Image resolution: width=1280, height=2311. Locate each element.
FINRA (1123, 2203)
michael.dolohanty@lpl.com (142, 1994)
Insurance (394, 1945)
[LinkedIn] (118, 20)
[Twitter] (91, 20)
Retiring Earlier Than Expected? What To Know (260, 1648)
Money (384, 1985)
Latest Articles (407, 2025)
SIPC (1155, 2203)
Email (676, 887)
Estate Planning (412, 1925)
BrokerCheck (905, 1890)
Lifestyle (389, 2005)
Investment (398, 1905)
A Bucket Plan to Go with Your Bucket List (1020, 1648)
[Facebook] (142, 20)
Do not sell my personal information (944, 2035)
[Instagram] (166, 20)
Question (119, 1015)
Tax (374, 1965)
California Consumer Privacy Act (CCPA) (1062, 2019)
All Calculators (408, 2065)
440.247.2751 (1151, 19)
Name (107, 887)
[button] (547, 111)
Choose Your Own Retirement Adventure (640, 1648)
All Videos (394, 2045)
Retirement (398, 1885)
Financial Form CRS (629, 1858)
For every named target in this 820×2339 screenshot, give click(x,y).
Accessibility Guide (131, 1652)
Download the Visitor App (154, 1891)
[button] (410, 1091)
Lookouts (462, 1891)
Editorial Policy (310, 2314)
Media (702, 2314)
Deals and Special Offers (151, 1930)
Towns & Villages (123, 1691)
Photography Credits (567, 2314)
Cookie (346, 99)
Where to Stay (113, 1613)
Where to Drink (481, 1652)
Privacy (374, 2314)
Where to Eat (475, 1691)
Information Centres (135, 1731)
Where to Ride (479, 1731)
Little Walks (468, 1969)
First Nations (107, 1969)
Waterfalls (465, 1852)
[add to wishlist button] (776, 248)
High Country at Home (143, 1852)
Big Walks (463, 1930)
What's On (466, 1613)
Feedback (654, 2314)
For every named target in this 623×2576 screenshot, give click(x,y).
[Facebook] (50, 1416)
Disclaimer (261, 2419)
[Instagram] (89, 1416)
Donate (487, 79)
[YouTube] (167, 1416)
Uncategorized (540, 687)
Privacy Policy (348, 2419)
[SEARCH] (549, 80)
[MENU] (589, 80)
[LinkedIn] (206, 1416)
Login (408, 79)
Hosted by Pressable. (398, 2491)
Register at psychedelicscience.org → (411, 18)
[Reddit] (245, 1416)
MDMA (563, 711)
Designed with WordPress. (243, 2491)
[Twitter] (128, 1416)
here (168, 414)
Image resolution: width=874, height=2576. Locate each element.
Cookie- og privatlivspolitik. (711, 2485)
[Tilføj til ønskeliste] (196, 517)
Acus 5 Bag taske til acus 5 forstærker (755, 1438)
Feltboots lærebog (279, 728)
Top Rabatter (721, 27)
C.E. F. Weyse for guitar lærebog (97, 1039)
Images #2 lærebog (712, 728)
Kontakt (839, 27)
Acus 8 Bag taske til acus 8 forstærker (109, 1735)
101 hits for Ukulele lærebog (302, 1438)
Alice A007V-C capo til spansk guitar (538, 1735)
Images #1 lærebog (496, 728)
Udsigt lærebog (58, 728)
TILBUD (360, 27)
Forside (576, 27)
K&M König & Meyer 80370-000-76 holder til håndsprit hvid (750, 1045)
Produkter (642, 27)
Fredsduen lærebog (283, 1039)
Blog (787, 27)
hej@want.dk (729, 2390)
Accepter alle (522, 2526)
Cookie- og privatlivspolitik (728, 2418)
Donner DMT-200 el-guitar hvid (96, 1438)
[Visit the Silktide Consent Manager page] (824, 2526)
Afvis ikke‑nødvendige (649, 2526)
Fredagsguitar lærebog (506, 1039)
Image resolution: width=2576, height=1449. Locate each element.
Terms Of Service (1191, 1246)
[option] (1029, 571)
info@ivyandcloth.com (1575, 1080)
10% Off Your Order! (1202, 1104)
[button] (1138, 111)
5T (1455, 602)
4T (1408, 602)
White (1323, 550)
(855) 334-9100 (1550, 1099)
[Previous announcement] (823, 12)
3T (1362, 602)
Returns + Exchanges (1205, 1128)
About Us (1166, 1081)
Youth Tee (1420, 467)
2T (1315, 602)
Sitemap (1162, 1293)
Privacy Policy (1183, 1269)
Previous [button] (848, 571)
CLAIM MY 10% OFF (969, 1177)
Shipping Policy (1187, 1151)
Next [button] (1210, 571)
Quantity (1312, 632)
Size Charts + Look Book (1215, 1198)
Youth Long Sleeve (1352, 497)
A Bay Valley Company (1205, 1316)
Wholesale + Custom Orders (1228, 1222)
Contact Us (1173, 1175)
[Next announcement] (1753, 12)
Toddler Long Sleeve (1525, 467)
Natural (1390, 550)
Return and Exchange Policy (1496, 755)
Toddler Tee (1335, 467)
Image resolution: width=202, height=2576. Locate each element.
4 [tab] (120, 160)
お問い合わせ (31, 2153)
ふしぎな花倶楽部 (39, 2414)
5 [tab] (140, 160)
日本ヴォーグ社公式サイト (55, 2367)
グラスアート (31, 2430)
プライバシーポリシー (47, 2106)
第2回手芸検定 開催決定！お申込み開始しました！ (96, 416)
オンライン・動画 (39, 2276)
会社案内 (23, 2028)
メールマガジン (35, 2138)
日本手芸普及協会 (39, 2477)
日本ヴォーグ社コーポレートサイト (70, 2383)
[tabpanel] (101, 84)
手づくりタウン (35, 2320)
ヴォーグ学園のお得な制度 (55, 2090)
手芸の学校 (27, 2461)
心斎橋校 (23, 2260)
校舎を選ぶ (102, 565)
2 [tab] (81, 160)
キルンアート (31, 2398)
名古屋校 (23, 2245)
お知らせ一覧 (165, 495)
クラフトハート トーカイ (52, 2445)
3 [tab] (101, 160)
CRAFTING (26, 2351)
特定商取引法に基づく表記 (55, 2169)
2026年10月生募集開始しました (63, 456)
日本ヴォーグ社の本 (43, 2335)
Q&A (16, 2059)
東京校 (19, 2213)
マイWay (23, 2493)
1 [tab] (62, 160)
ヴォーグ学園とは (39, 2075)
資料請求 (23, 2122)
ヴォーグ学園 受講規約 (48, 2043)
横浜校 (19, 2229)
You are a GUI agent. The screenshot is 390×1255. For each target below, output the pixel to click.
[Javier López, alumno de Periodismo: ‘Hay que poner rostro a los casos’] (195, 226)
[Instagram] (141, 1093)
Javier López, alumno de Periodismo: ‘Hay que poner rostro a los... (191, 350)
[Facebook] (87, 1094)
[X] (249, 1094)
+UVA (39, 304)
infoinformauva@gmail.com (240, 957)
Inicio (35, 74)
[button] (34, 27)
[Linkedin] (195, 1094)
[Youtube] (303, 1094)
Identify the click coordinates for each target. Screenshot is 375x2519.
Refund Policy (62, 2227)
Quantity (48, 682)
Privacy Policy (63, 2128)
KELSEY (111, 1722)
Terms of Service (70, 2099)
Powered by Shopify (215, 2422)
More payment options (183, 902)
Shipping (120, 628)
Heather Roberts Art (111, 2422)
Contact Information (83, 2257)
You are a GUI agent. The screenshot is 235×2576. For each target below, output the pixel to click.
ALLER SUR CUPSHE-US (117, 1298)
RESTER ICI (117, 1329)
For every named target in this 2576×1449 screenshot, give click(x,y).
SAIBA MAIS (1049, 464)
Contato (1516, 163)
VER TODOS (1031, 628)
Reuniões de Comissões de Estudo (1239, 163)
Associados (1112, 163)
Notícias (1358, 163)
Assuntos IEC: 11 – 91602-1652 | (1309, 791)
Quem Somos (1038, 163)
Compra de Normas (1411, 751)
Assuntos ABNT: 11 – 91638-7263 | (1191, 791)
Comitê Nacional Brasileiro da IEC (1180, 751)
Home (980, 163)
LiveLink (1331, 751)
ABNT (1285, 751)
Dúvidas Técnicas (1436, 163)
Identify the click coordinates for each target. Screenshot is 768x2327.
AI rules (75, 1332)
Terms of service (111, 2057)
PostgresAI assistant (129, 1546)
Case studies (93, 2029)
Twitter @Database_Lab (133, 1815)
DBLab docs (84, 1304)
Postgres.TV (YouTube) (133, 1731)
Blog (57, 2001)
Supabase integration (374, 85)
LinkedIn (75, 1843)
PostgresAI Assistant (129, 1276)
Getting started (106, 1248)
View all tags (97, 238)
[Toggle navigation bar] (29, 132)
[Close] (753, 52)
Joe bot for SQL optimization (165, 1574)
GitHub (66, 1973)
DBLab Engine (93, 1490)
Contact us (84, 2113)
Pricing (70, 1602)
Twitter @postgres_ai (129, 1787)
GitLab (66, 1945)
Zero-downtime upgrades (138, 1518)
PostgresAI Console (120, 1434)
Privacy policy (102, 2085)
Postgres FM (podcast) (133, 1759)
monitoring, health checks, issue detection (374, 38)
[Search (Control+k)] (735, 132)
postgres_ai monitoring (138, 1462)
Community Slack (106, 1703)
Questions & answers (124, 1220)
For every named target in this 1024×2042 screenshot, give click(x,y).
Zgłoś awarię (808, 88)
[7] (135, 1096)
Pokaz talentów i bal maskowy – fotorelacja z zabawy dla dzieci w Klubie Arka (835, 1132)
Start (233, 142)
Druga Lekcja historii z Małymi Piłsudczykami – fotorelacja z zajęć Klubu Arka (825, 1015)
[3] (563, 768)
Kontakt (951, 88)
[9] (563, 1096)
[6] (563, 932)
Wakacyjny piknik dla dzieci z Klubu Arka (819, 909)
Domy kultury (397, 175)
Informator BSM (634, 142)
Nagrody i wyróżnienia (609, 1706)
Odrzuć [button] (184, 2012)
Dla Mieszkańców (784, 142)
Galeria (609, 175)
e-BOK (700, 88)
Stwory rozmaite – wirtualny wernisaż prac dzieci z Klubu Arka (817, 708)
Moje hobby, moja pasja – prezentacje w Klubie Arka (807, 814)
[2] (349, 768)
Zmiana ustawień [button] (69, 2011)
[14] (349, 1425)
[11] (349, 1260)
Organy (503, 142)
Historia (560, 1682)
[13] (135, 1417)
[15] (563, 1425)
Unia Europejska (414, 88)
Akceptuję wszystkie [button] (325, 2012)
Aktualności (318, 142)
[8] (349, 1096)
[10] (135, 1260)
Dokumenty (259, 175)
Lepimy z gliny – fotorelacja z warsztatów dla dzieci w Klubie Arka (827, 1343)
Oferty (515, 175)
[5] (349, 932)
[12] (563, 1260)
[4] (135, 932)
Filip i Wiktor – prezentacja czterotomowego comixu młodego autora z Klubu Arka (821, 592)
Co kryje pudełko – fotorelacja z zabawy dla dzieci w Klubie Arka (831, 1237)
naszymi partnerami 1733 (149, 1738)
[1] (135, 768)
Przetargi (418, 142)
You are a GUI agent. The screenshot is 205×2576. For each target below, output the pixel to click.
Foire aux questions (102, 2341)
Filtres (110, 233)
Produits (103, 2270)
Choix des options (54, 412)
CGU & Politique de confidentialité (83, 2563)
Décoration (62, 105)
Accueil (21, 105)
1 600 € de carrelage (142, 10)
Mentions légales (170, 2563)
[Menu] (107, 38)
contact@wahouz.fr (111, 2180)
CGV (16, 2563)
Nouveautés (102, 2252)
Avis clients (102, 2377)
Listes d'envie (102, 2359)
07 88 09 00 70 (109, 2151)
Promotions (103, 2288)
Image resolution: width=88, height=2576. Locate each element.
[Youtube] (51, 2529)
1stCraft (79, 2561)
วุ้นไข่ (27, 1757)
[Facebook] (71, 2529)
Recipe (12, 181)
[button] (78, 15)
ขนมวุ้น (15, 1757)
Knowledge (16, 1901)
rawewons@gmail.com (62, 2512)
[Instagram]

···

-- WHAT YOU SHOULD DO --
From the records above, extract exactly and only the lines that begin at the line with "Afvis ikke‑nødvendige (649, 2526)" and stop after the line with "5T (1455, 602)".

-- RESULT FOR THIS TASK --
Afvis ikke‑nødvendige (649, 2526)
Fredagsguitar lærebog (506, 1039)
Image resolution: width=2576, height=1449. Locate each element.
Terms Of Service (1191, 1246)
[option] (1029, 571)
info@ivyandcloth.com (1575, 1080)
10% Off Your Order! (1202, 1104)
[button] (1138, 111)
5T (1455, 602)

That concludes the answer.